The primary reasons a gun safe might smell is due to the fabric adhesive used in the production of the gun safe, or even the insulation causing the smell. If you have had the gun safe for a while, and the smell is just now showing up, it could be mold and mildew, or even the fact that your ammo might be leaking.
With that said, let’s dig a little bit more into each of these, to see how each can be helped.
1. The adhesive gives off a chemical smell
This smell can sometimes be quite strong and most commonly, you will find it when the gun safe arrives or as soon as you open it. This smell occurs because of the adhesive used to bind together different pieces of the gun safe carpeting on the walls, flooring, or even on the door of the gun safe.
This is much more common in imported gun safes, as cheaper adhesives are used to drive down the price. It is also more common in these safes, as they are shipped over on boats, meaning they stay closed and boxed until it arrives at your curbside (which can take weeks or more commonly months).
Meanwhile, USA-made gun safes use higher-end (and less stinky) adhesives for their carpeting, and it is normally only days of the safe being closed in transit, rather than months.
The easiest way to resolve this adhesive smell is to let your gun safe air out for a couple of days in a well-ventilated area before you fill it up to store your firearms. Alternatively, you could always buy a gun safe that doesn’t come equipped with carpeting and adhesive like this one right here.
2. The fireboard is giving off a sulfur smell
One of the biggest reasons why most gun safes smell bad comes from the fireboard that most safes are used for fire rating. This board is essentially a modified gypsum board (aka drywall). Drywall in general utilizes a form of formaldehyde in its building process, which can give off a sulfuric smell to it.
Much like the adhesive smell we talked about earlier, the easiest way to keep this smell at bay is to allow it to air out. This might be something you have to do regularly (unlike the adhesive smell). Alternatively, if this is something that worries you, this list here gives you some awesome options for gun safes that do not use drywall in their building process.
3. Mold or Mildew from moisture
While gun safes may not be completely air-tight, as many people may think, it doesn’t exactly get much airflow.
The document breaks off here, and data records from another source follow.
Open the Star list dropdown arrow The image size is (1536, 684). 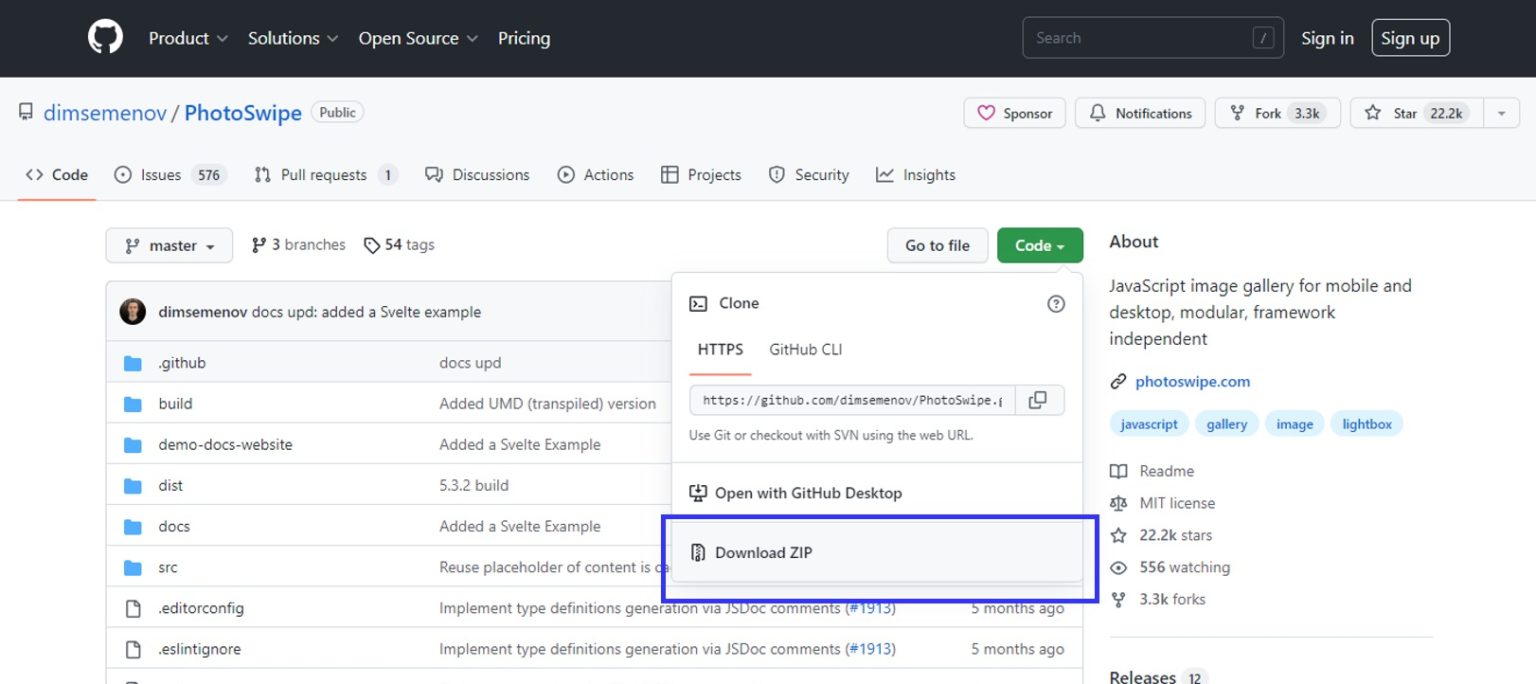1501,113
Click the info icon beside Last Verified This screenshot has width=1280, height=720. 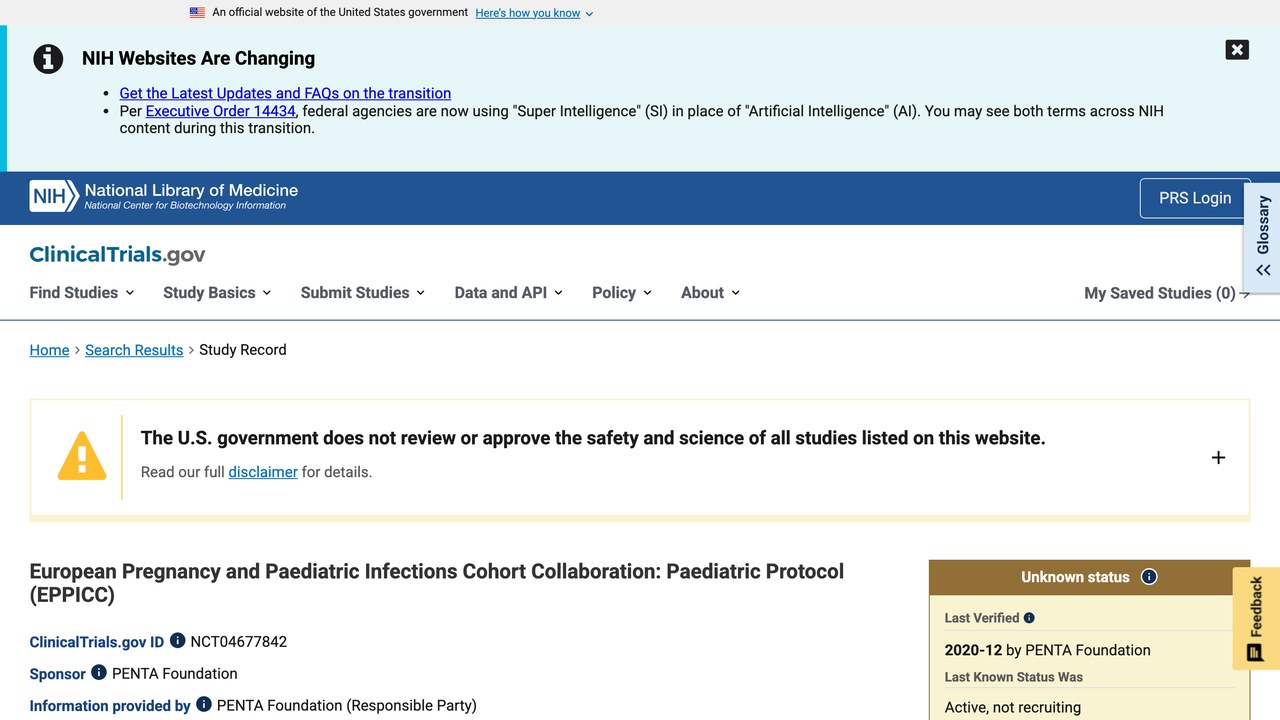[x=1029, y=618]
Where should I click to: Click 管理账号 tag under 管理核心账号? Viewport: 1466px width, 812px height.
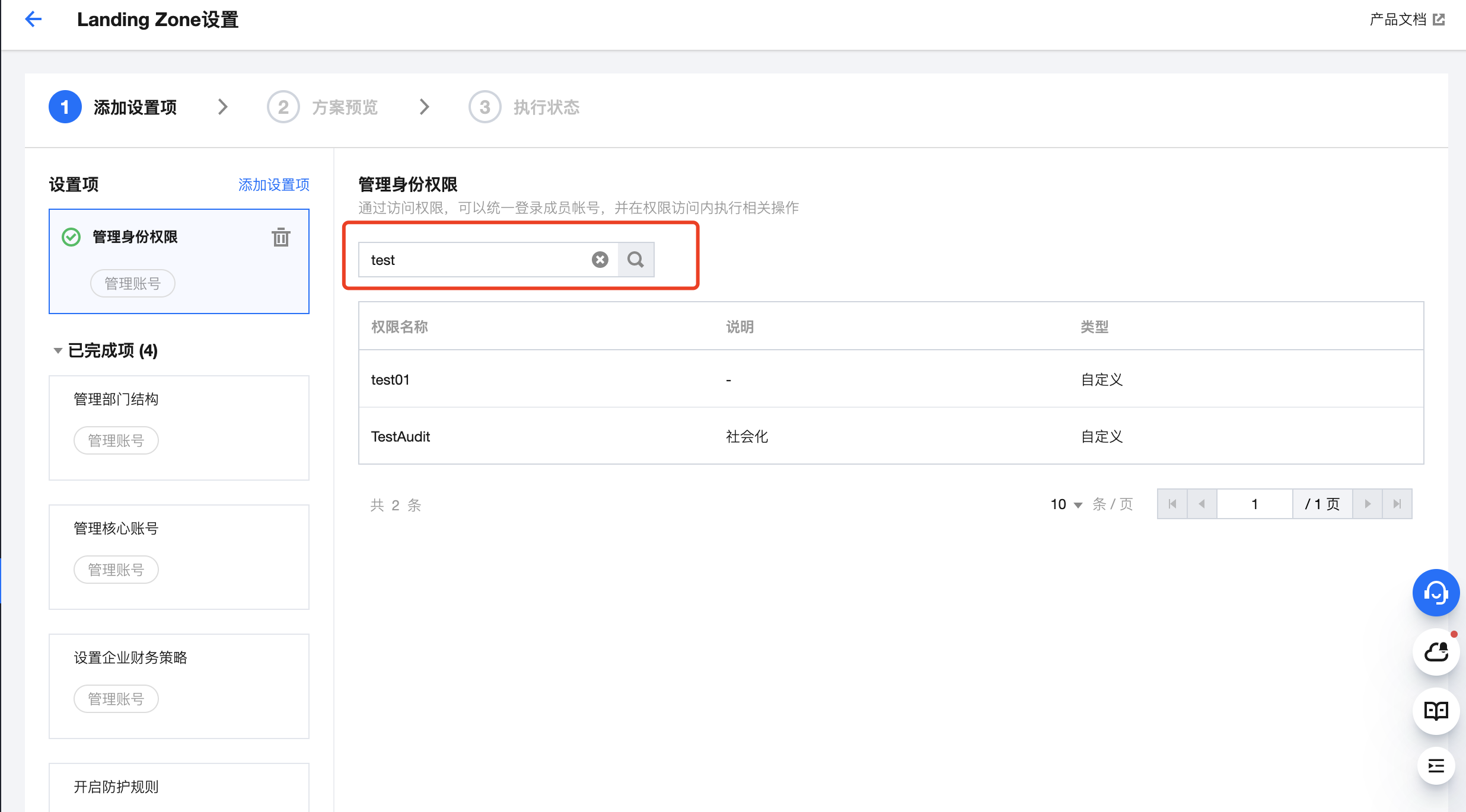point(116,570)
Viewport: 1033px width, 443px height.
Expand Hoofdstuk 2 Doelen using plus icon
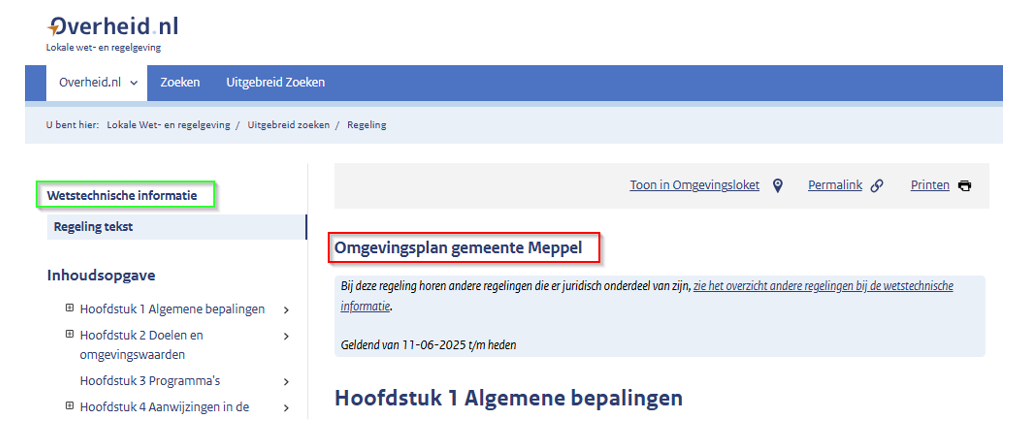[69, 335]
When the air becomes stagnant for long periods, it tends to settle onto whatever may be below it. No matter what climate you are in, you have some moisture in the air which can cause this issue.
Once that moisture does settle, it will become damp in your safe and can cause molding in whatever it can. This includes paperwork, money, books, and more. Thankfully, some tools can help you out in keeping that moisture at bay (read this article here)!
If you already have mold or mildew, you will want to clean the carpeting in the safe thoroughly with cleaning products specifically for mold or mildew. However, you should be extremely careful with any form of heat, as you do not want the carpet’s adhesive (see above) to let go and ruin your interior.
4. Your ammo is leaking out
I would never recommend you keep your ammo and firearms together, firstly because it is a safety concern, but also because it can leak out fumes into your (not-quite-air-tight) gun safe and can cause a smell.
The smell from ammunition can range from gun powder smell to something a bit more metallic. It is best to keep all types of ammo separated, stored safely, and away from your gun safe to reduce the smell.
To resolve this issue, well, don’t keep your ammo in your gun safe. You shouldn’t be doing it anyways, and this is just another good reason for you to not do this.
When it comes to gun safes and smells, the truth is that many of these smells can be avoided or remedied if you know why they are occurring. This article has outlined some of the most common reasons for a smell coming from your gun safe and what you can do about them.
Whether it is an adhesive smell, sulfur smell, mold, mildew, or ammo smell, the important thing is to pinpoint the smell and take action quickly. With these tips in mind, you can easily keep your gun safe smell-free, and safe!